** Requirement **
Restate word for word only the lines running from the one with "Task: Select Commenter" to the end of the data, both ends included. Omit any pictures.

[Stored data entries]

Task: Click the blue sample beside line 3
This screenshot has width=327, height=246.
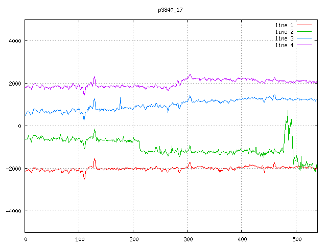Action: pos(304,38)
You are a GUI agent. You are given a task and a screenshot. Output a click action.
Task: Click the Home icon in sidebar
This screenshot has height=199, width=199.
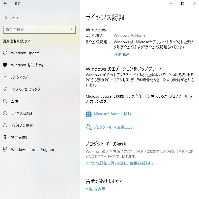(x=5, y=18)
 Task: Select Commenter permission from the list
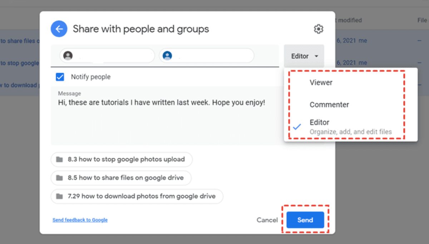[329, 105]
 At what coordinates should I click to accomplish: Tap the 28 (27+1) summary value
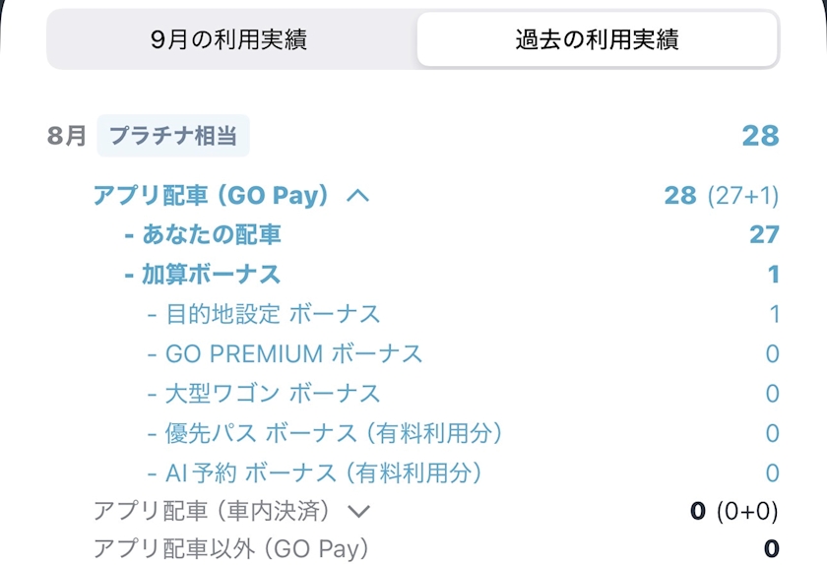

** Answer to this task **
 Task: Select Commenter permission from the list
[329, 105]
 At what coordinates should I click to accomplish: Tap the 28 (27+1) summary value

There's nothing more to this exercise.